STATEMENT OF POSITION The US labor market is showing early signs that it is on the mend. Ending needless lockdowns must be a priority to improve the economy and move the nation past the pandemic. Yet state and local governments continue to punish the dining and hospitality sectors with fluctuating capacity rules and increased costs, despite scientific and medical evidence that such measures are unnecessary. America’s Frontline Doctors (AFLDS) calls on public health officials to immediately lift arbitrary limits on indoor dining and provide a much-needed economic boost to struggling small business owners and their employees. Over 110,000 restaurants and bars closed temporarily or permanently in 2020. The damage done to these businesses, without regard to facts or medical science, should also be a catalyst for class action litigation on the part of the food and beverage and hospitality industries.

RESTAURANTS ARE NOT TIED TO OUTBREAKS Although SARS-CoV-2, the virus that causes COVID-19, has been spread inside restaurants and eateries, there is little evidence to link these establishments to viral clusters in states.· In Massachusetts, a total of 84 infections out of 23,888 known case clusters have been connected to restaurants – less than 1%.· Data from the Los Angeles County Department of Public Health revealed that bars and restaurants had been responsible for less than 4% of coronavirus outbreaks there.· In New York state, restaurants and bars accounted for only 1.43 percent of COVID-19 cases recorded between September through the end of November. Households and social gatherings were responsible for almost 74% of cases during the same period.

UNREASONABLE REGULATIONS, HIGH COSTS According to the National Restaurant Association, the restaurant industry employs nearly 16 million Americans. Pandemic-related revenue losses totaled upwards of $240 billion in 2020. Government’s current path of business closures and restrictions followed by partial openings is financially unsustainable for these small business owners. The City of Philadelphia, for example, has required restauranteurs who want to expand indoor seating to pay for HVAC upgrades that could cost anywhere from a few hundred to $5,000 depending on the age of the building.Other proprietors have constructed so-called “streetery cabins” at great cost on sidewalks in order to keep their customers safe. In New York, fines for building these street-side enclosures without proper permitting can run up to $12,500. This is on top of the tens of thousands of dollars these cabins, greenhouses, “yurts,” and igloos cost their owners to install. There is no evidence that these moves, which create indoor spaces outside, have had any measurable impact on preventing the spread of COVID-19. Further, in New York City, Governor Cuomo has permitted reopenings starting February 14 at 25% capacity including staff. Other governments have mandated that televisions be removed or turned off in eating establishments. Neither of these regulations are backed by science.
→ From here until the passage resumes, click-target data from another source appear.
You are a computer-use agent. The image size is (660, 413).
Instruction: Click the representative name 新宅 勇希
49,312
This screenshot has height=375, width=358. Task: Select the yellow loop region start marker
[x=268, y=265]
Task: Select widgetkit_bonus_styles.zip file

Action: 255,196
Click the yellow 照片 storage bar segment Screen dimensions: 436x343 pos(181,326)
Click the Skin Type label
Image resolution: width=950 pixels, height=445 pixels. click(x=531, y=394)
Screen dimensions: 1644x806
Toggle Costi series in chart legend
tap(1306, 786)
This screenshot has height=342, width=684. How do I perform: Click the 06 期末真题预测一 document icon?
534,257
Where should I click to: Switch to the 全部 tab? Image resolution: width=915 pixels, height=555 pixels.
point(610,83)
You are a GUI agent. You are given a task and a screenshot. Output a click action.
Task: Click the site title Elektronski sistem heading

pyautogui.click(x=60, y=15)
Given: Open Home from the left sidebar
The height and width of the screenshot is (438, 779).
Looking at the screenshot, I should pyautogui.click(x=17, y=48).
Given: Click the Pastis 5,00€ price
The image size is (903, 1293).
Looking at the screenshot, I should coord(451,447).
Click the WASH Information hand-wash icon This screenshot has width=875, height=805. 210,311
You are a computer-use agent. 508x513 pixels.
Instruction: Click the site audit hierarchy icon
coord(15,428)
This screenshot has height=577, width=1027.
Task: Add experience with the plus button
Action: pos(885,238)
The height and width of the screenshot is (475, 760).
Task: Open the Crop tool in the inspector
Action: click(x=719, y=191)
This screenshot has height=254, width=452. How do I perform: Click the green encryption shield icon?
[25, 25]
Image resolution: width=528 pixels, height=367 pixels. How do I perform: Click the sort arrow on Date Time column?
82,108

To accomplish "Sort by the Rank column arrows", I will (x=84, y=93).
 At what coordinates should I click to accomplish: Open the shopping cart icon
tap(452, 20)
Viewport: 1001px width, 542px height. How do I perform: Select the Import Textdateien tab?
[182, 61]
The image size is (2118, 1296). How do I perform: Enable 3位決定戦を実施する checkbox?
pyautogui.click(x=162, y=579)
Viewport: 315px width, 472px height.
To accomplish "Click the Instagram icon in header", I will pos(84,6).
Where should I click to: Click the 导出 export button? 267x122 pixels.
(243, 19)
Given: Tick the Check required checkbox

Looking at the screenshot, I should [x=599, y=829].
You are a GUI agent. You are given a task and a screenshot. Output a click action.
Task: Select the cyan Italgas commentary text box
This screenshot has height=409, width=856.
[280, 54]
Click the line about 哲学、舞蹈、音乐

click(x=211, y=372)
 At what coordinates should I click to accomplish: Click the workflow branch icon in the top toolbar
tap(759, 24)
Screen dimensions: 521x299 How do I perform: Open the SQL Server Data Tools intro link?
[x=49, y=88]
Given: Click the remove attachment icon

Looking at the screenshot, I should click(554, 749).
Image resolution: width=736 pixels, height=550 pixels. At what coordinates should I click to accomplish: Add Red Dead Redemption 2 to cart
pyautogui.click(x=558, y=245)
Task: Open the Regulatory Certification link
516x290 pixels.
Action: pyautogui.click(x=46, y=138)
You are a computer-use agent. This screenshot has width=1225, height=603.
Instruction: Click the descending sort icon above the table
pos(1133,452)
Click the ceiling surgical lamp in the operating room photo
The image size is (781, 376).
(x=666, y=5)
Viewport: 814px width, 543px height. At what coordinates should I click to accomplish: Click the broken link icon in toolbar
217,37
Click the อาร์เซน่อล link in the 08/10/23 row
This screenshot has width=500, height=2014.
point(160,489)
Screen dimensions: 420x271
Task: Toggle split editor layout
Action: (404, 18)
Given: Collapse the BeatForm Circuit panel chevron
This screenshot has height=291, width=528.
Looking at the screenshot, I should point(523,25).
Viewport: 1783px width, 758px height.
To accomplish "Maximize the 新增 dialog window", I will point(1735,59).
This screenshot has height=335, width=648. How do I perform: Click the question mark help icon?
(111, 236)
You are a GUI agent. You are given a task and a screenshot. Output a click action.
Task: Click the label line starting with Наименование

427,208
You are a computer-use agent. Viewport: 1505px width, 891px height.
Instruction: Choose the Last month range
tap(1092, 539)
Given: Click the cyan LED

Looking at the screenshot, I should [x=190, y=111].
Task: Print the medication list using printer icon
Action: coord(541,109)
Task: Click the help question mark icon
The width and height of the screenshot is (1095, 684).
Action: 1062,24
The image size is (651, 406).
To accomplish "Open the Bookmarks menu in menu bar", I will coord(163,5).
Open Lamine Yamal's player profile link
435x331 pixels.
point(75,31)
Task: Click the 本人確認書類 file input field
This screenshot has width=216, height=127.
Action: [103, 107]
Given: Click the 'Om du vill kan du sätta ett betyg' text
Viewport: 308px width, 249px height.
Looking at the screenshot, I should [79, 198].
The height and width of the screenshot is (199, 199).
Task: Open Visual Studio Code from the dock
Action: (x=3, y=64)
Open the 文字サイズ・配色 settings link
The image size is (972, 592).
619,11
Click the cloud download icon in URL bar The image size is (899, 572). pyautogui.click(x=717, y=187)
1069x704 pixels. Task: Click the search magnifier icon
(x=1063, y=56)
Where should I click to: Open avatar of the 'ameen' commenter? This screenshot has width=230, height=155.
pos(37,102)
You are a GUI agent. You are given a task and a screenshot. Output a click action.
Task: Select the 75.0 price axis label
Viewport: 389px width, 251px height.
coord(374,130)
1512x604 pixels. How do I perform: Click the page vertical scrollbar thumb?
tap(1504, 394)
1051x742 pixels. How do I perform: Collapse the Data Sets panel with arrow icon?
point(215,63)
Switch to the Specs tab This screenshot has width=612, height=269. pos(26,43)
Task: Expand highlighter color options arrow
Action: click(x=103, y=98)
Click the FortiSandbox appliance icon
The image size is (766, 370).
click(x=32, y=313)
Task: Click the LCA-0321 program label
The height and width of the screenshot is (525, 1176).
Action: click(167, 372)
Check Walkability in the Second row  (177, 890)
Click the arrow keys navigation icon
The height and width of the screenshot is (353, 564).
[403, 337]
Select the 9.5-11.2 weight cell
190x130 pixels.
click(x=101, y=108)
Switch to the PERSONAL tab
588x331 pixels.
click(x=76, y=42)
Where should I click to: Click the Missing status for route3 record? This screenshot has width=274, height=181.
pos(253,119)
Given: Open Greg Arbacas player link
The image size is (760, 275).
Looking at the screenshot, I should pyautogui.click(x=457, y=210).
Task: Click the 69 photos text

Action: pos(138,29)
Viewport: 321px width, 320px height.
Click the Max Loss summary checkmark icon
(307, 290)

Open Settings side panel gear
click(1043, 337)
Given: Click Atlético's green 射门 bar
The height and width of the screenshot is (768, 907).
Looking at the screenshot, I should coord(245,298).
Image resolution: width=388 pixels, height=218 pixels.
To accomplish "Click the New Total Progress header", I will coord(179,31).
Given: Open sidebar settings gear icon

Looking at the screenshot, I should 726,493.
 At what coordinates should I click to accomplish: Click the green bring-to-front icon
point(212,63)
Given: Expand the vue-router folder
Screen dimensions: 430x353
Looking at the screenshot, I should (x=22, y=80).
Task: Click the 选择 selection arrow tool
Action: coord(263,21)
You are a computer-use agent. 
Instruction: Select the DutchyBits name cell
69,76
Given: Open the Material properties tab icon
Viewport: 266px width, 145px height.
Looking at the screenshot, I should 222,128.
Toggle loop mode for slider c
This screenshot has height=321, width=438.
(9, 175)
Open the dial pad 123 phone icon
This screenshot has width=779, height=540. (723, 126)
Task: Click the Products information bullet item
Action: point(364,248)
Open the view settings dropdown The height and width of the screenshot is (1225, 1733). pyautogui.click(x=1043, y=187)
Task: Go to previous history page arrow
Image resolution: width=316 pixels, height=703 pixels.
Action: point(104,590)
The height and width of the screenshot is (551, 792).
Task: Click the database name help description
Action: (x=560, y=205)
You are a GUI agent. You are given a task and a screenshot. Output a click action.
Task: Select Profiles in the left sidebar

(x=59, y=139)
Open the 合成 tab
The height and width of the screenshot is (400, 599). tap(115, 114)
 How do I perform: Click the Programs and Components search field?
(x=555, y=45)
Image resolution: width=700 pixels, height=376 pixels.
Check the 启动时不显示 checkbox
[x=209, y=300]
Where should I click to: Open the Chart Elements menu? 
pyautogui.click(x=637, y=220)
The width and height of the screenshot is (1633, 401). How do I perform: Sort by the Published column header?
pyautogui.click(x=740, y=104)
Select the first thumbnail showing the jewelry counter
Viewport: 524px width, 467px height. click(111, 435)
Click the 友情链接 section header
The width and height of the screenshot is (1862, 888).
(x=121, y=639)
CONCLUSION AFLDS supports an immediate end to the draconian lockdown measures that threaten the food and beverage industry and the millions of jobs it sustains.We favor following the science to reopen indoor dining safely at full capacity. In states and localities where these reopenings are banned by arbitrary executive rulemaking, America’s Frontline Doctors supports legal actions taken by various industry associations to argue that indoor-dining bans have not been equally applied to similar service-based businesses such as gyms and liquor stores. In our opinion, this is a matter of due process and freedom of contract as embodied in so-called “Lochner challenges” to unreasonable regulations down through the decades.The restaurant “apocalypse” can still be averted if appropriate measures are taken and public policy is prevented from artificially suppressing customer demand any longer. Information and other tools exist to safely reopen these small businesses, and we must use them without additional government interference.